• **Required action**:
In the text on serum miRNAs in type 2 diabetes, which miRNA did Zampetaki and colleagues find modestly increased in prevalent DM?

• **Text segment**:
▼

ROC curves analysis for discrimination between the cases of T2D patients and NGT normal controls by selected four miRNA profile (A-C), the cases of pre-diabetes from the NGT normal controls use miR-23a (D)

Discussion

In recent years, serum or plasma miRNA has strong potential as a novel noninvasive biomarker for early detection of cancer, metabolic syndrome, cardiovascular diseases, and other chronic disease [3, 6, 10, 16, 18]. Results from recent studies revealed that circulating miRNAs are also potential diagnostic biomarkers and prognostic factors in diabetes [2, 17, 37]. For example, Zampetaki and colleagues explore plasma miRNA profiles in patients with DM; they revealed lower plasma levels of miR-20b, miR-21, miR-24, miR-15a, miR-126, miR-191, miR-197, miR-223, miR-320, and miR-486 in prevalent DM, but a modest increase of miR-28-3p [37]. Kone et al. explored the clinical significance of seven diabetes-related serum miRNAs during the pathogenesis of T2D; they found all 7 miRNAs which including miR-9, miR-29a, miR-30d, miR-34a, miR-124a, miR-146a, and miR-375 were significantly upregulated in n-T2D compared with s-NGT, and miR-9, miR-29a, miR-34a, miR-146a, and miR-375 were significantly upregulated compared with pre-diabetes, while miRNA expression was not significantly different between s-NGT and pre-diabetes [17]. Balasubramanyam et al. [2] revealed the miR-146a expression levels were significantly decreased in PBMCs from patients with T2D compared with control subjects, and they found miR-146a expression was negatively correlated with subclinical inflammation and insulin resistance.

By performing an Solexa sequencing scanning followed by individual qRT-PCR evaluations, we identified eight serum miRNAs, including miR-23a, let-7i, miR-486, miR-96, miR-186, miR-191, miR-192, and miR-146a, whose expression levels were significantly decreased in the serum of T2D patients compared with NGT normals controls. But as the results of T2D plasma miRNA profiles exploration by Zampetaki, except for miR-191 downregulated significantly, miR-186, miR-192, miR-96, and miR-146a expression were all no significantly different between T2D and s-NGT. Whether this results mean that the presence of fibrinogen or other substances in plasma will have some interference to the extraction and analysis of miRNA, further research maybe needs to confirmed it.

▲

• **Raw data**:
▼

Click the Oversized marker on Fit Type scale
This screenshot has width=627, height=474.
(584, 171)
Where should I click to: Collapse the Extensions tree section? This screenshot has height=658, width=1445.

▲

• **Output of the task**:
miR-28-3p